There is also potential to pair this type of virtual reality technology with robotics technologies that could physically move a paralyzed limb during this exercise.
Utilizing virtual reality for stroke rehabilitation also has benefits for the clinicians that work with these patients. Intensive, repetitive movements continued over a long duration have proven to be the best way for a patient to recover from a stroke. However, this type of treatment requires significant supervision and effort from medical personal.
A virtual reality machine can guide the patient in these repetitive exercises, allowing them to train more often and with increased intensity, while requiring a lower level of supervision and assistance. In addition, the machine monitors each patient’s progress, allowing healthcare providers to track and update their treatment regimen more specifically.
MindMaze is working to expand their MindMotion offerings for stroke rehabilitation virtual reality technology.
“The idea of MindMotion is to take care of patients from the beginning of their disease to the end,” said Serino. “We want to help patients all along the journey of their rehabilitation—from the acute care units, to the rehabilitation units, to the outpatient screenings, and when they go home.
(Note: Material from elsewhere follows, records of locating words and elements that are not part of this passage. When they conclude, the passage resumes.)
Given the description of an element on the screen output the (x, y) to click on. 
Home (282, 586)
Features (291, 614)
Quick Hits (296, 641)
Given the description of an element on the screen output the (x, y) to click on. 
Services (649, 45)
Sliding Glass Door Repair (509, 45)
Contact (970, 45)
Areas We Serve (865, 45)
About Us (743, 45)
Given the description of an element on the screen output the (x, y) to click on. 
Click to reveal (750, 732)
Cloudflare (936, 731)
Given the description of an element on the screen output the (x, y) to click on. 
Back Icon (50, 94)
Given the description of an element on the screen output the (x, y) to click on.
This means that you cannot have a single device to do all of these things, because depending on the status of the patient, and the phase of the disease, you will need different approaches and different technologies with different ideas behind them.”
In addition to MindMotion Pro, MindMaze has already developed MindMotion Go, which was created for patients in the later phases of stroke recovery. This is meant to be used in clinics and incorporates more “gamified” types of exercise.
There is also potential to branch out into other neurological diseases, although Serino said MindMaze wants to focus their resources on providing care to stroke patients first. However, he sees future applications for this technology for patients with multiple sclerosis, Parkinson’s disease, or those with dementia and mild cognitive impairment. He also sees potential for these devices to be used in children suffering from attention challenges or other cognitive challenges.
As virtual reality continues to take off within healthcare, and specifically within the neurological space, it is important that new technologies are designed with thought and care to the specific disease they are treating, said Serino.
“Virtual reality has such good potential for the rehabilitation field that for sure it will continue to develop, but I think the challenge is how we do that,” he said. “We are now in the moment where we have to define how we are going to use this technology in healthcare. We have to do it in a way that really incorporates the rehabilitation techniques that we already know. We have to use it with a sufficient level of complexity so that we can implement the knowledge we have from the field of neuroscience. That will be the way that we really benefit from this technology.”